Smart consumers are engaged in digital environment not only for information seeking and sharing but also for a sense of belongingness, find connections and build social networks (Andrews 2002; Zhang and Hiltz 2003). These social interactions often refer to relationships of structural capital (Wellman et al., 1996), which are related to engagement ties (Wellman et al., 1996). The active and positive interaction among smart consumers within a social structure increases an individual’s satisfaction, which positively affects digital engagement in SCE (Kim et al., 2014; Langerak et al., 2004). Cognitive capital that discloses common interests between group members enhances individual information sharing with others (Wasko and Faraj, 2005). These common interests refer to “shared interests, goals, needs or practices”, indicating that shared language or shared knowledge has profound impacts on the future of a community (Chiu et al., 2006). When consumers spend time communicating in a private space, they are apt to engage more in a public space because they use embedded social network resources in order to gain returns in expressive actions (Blanchard and Horan, 1998). These intangible resources are capitalized as relational social capital, which is exhibited across the contexts of social networking, brand-based community, and individual identity within a group (Huang et al., 2013). Consumer community enables group members to increase personal cognitions of shared language and shared vision and to build relationships based on trust, reciprocity, and identification (Blanchard and Horan, 1998; Bock et al., 2005; Chiu et al., 2006; Dholakia et al., 2004).

In a micro-level approach to SCE, consumer engagement is the core of the SCE paradigm. Engagement involves a series of emotional and behavioral activities such as information processing, reasoning, decision-making, and problem-solving and evaluating (Kearsley and Shneiderman, 1998; Huang et al., 2013). Scholars emphasize the emotional aspects of engagement by employing a cognitive framework adapted from schema theory, while others highlight the affective commitment to an active relationship with brand (Mollen and Wilson, 2010) or the flow experience (Csikszentmihalyi, 1990, 1997). The behavioral aspect of engagement substantiates a consumer’s commitment in the social networking context in accordance with information seeking, information sharing and knowledge creating (Huang et al., 2013; Kearsley and Shneiderman, 1998). Consumer’s information seeking behavior is often depicted as browsing for information in a digital context (Sismeiro and Bucklin, 2004). Information seeking includes individual searching as well as interactive searching (Sismeiro and Bucklin, 2004) which often explains “third-party” information searching (Wang et al., 2002). While information seeking behavior indicates the significance of information quality (Williamson, 1998), sharing interactions presents a process of relationship management (Bock et al., 2005; Huang et al., 2013). The capacity to share interactions is one determinant of the ability to sustain a digital community, thus creating a sense of belonging (Burnett, 2000; Teo et al., 2003). At the same time, the sustainability of digital community mutually drives system usage (Teo et al., 2003), allowing participants to share information while facilitating access to information, expertise, and ideas (Wasko and Faraj, 2005). In digital engagement, not only do consumers interact with each other, but they also provide knowledge (Clarke, 2010). Since new marketing incentives provide consumers with autonomy to produce technical, social, and cultural knowledge (Zwick et al., 2008), knowledge creation plays a key role in users’ engagement in a digital environment.

→ **DATA LISTING**:
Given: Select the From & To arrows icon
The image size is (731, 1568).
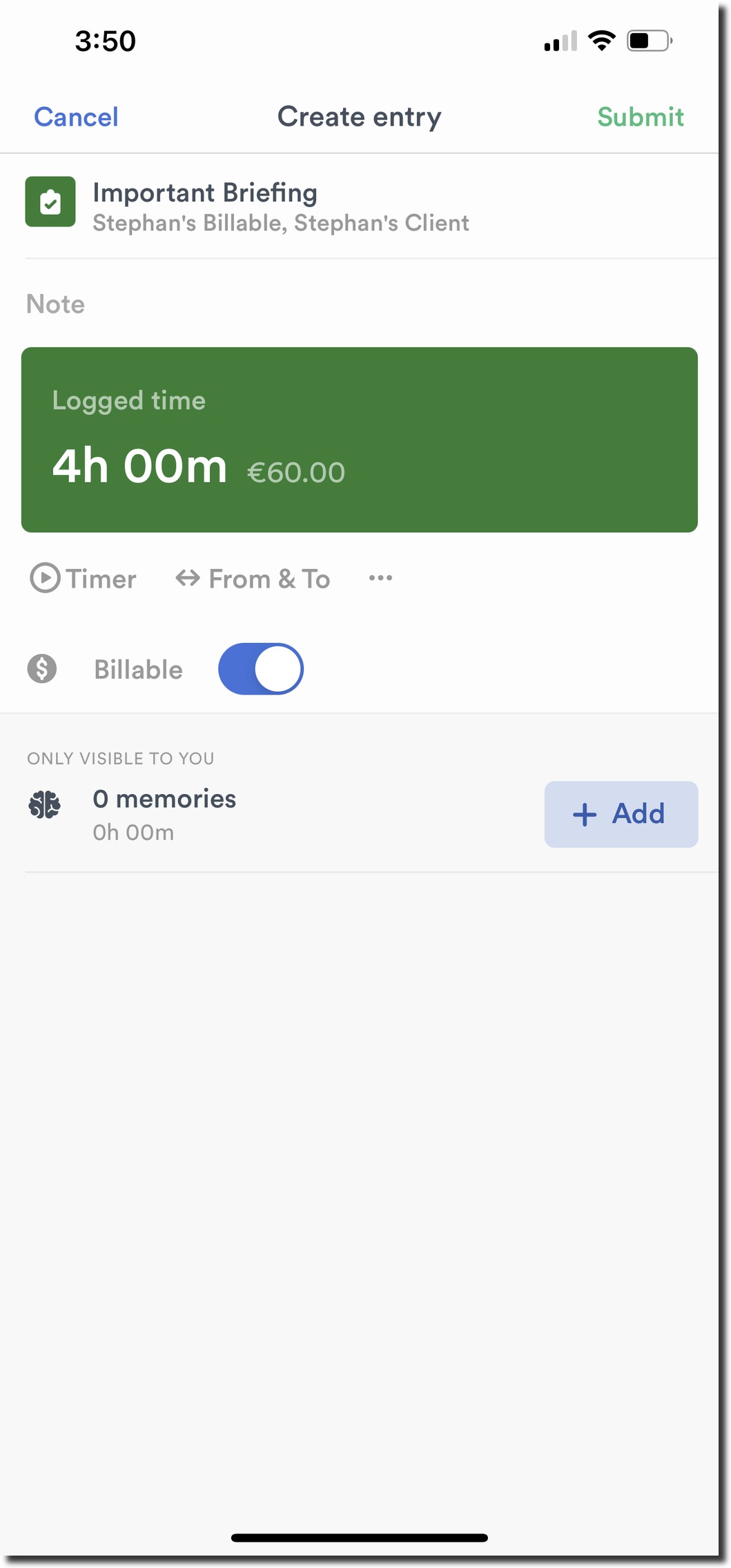Looking at the screenshot, I should [186, 578].
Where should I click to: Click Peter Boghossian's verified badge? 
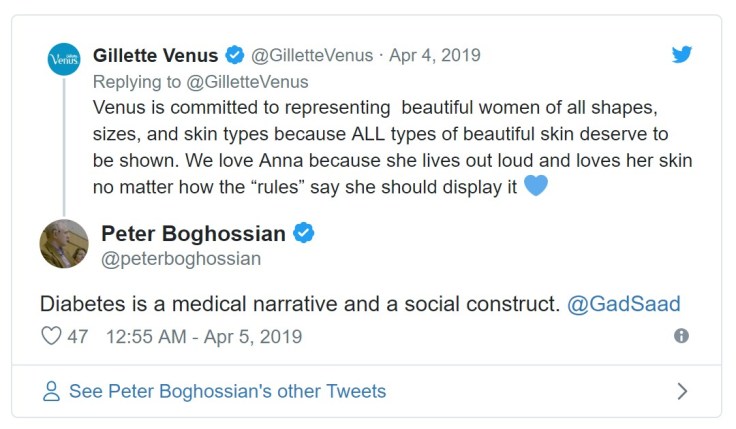[x=304, y=234]
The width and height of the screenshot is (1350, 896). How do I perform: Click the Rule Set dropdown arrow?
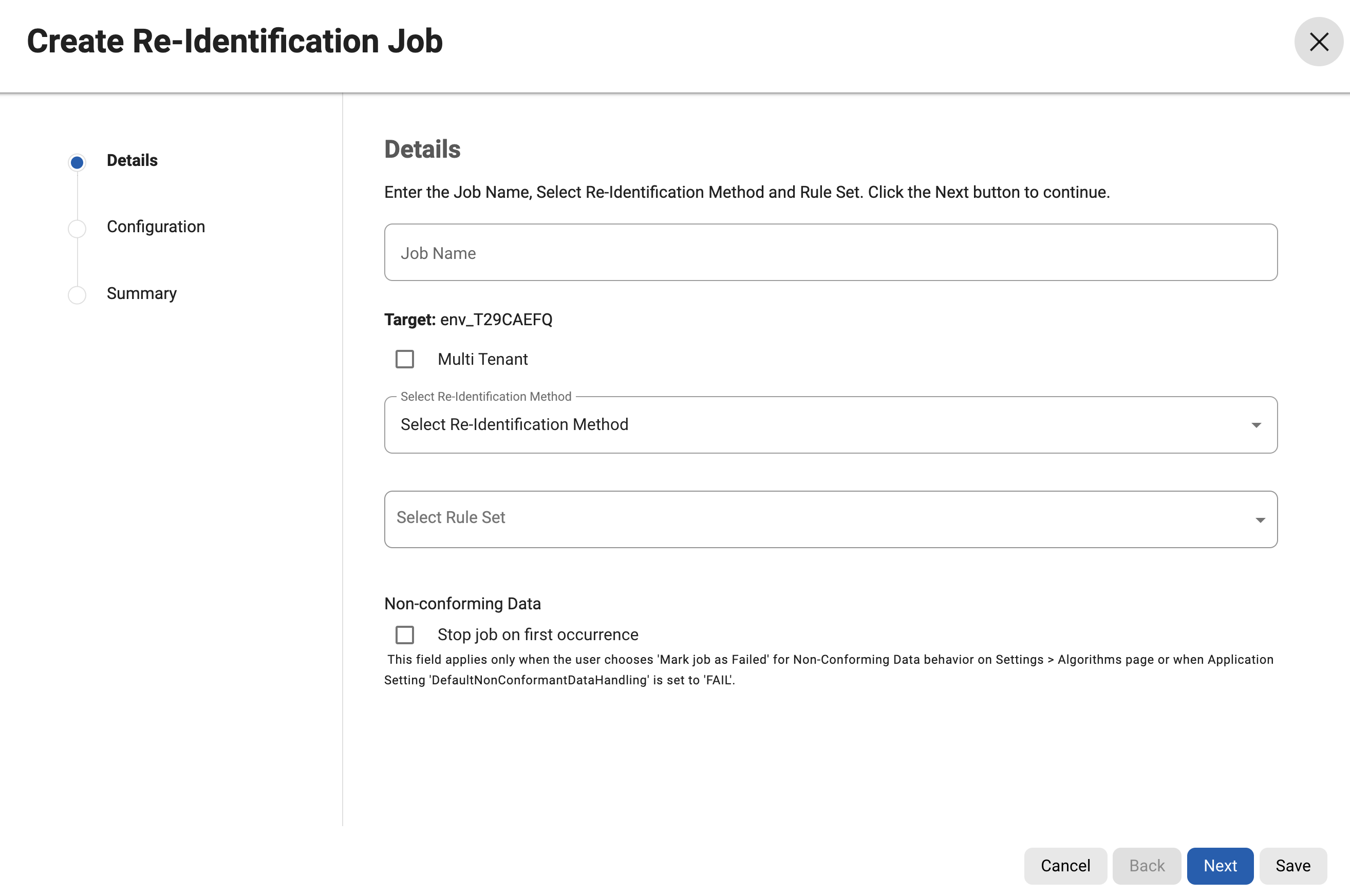tap(1260, 520)
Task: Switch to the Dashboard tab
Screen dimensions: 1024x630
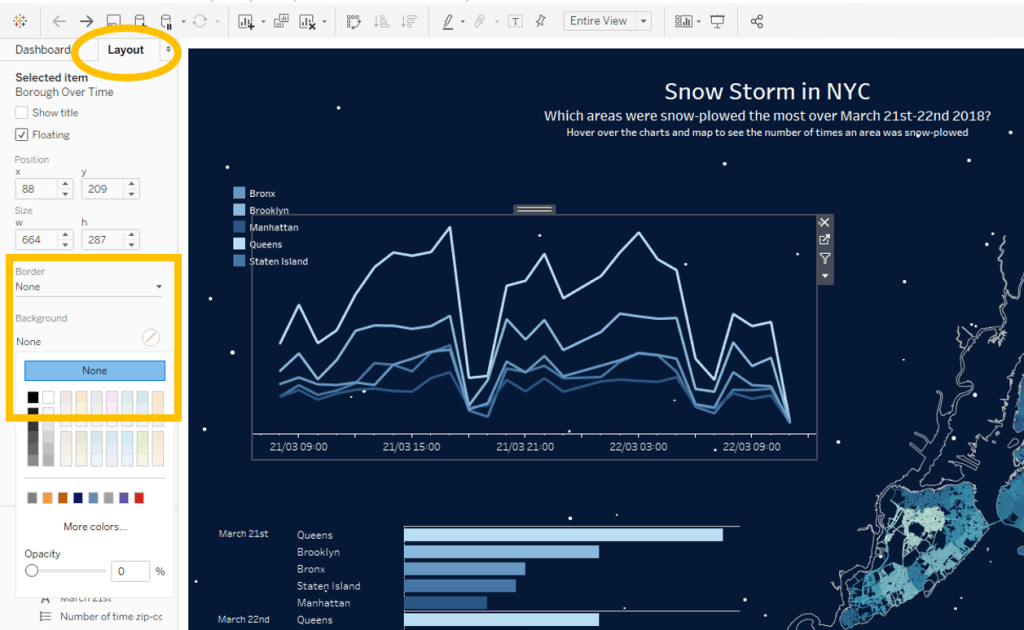Action: [43, 50]
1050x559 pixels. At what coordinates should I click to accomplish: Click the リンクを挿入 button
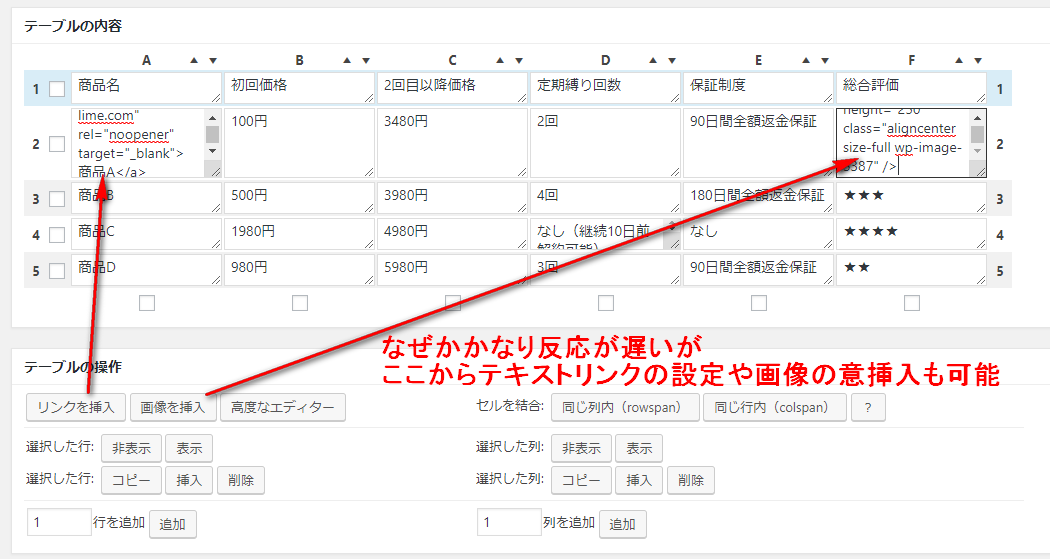75,407
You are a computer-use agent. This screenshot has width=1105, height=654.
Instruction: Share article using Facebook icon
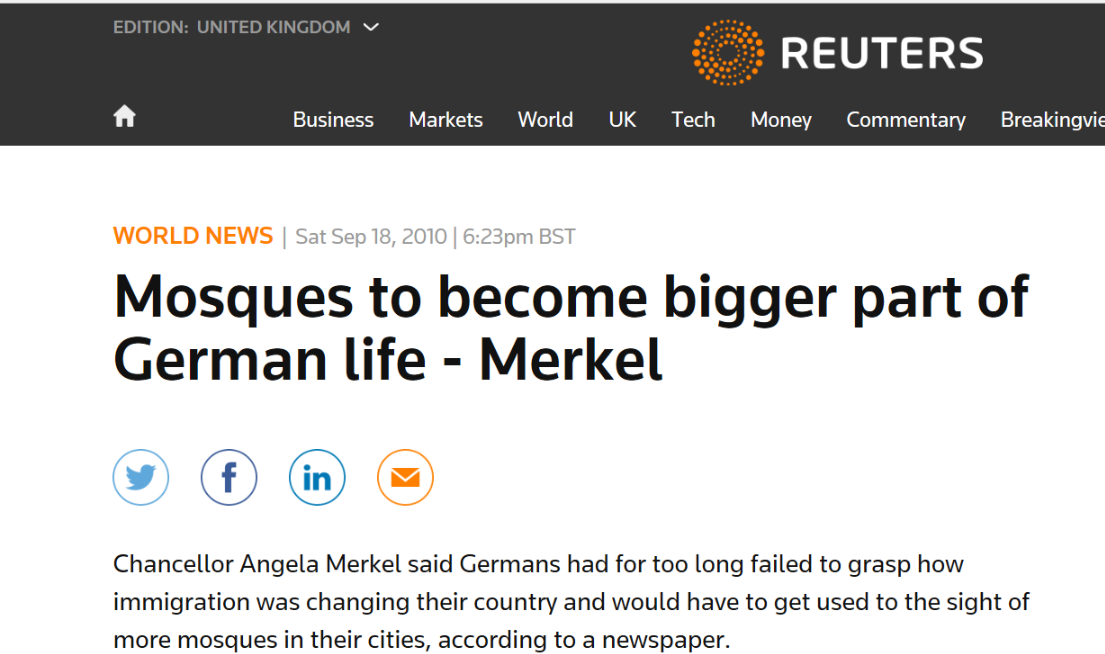pyautogui.click(x=229, y=477)
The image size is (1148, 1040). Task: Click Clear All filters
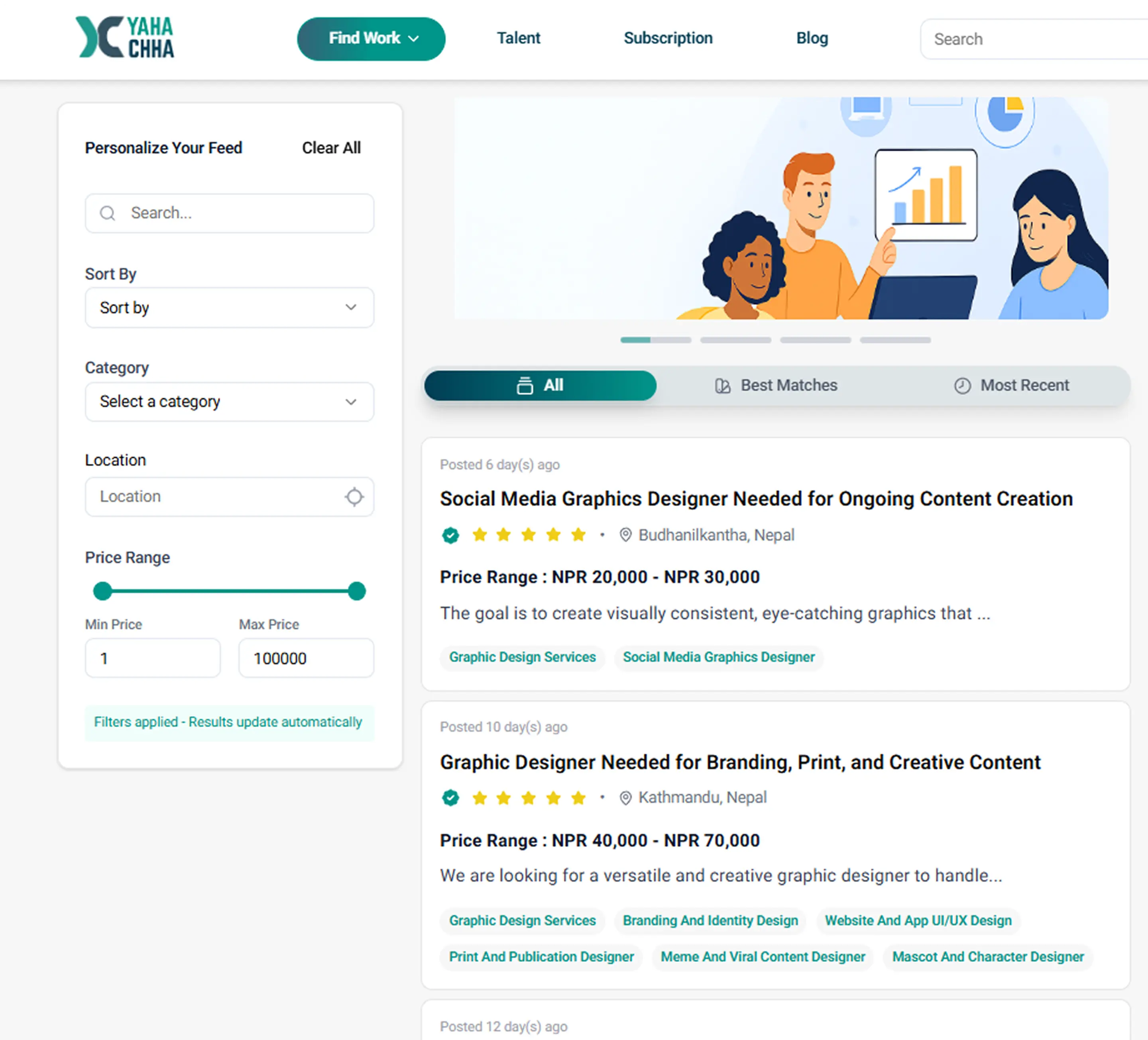331,148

→ **AIM OF THE EXERCISE**: Carry the passage on smart consumer engagement forward from its last sentence. The rows have nothing to do with the passage on smart consumer engagement.

→ **ANSWER**:
SCE is characterized by three distinctive sets of actions. First, SCE concentrates on co-creating, sharing, and transforming value among consumers, businesses, and environments. For example, the structural capital in an interactive digital interface enables consumers to create any kind of information in Youtube (Ritzer and Jurgenson, 2010), and collaborative entries and knowledge in Wiki (Ritzer and Jurgenson, 2010) through storytelling, establishing authenticity, and developing personal connections (Aaker and Smith, 2010) through the digital web. Second, businesses pursue the seamless smart consumer experience through the integrated relational capital that offers limitless touch points and networks. For example, local stores can become showrooms for omni-channel shoppers who need to physically see and touch goods, return them, or have a face-to-face conversation with a store associate. Third, the cognitive capital through the combination of big data analytics and omni-channel distribution should be understood as multiple touch points in preemptively connecting with the consumer. This type of information is used for precision marketing, greater personalization, and heightened interactively with each customer in everything from cross-selling, upselling, and managing sales associates’ time and behavior, to planning assortments, pricing, layout, and presentation (Lewis, 2014). Refer to Figure 3.

Figure 3
figure 3

Social capital and interaction in Smart Consumer Experience.

3The paradigm shift for fashion

When enough significant anomalies accrue against a current paradigm, cumulative inconsistencies strain the existing structure to the point of collapse, and a crisis ensues (Lucas, 1985). Through trials with new ideas, a traditional paradigm is eventually supplanted with a new one. This scientific evolution is called a ‘paradigm shift’ (Kuhn, 1962). With a set of anomalies evident in the current TCE and GCE paradigms, this study offers the SCE model as a transforming paradigm for fashion that is evident through significant shifts in consumer, retail industry, and business strategies archetypes.

3.1 Paradigm shift - fashion consumer

Fashion consumers in TCE pursued a compilation of the many aspects of consumer-business interactions, each aspect contributing to coverall satisfactions. They seek entertainment and emotional stimulation throughout the shopping process, not just through the act of purchasing goods. This translates into not only demands for money, time, and energy savings, but also for pleasure from the shopping experiences (Kim et al., 2007). Consumer efficiency encompasses both benefit and cost components, reaches beyond the boundaries of product and service foci, and engages both utilitarian and hedonic principles of consumer behavior. Fashion consumers increasingly view the shopping activity itself as consumption, which leads to an evaluation of the entire shopping activity. Moreover, they seek a holistic shopping experience that is obtained via the shopping environment, its atmosphere, and the entertainment it offers (Kim et al., 2007).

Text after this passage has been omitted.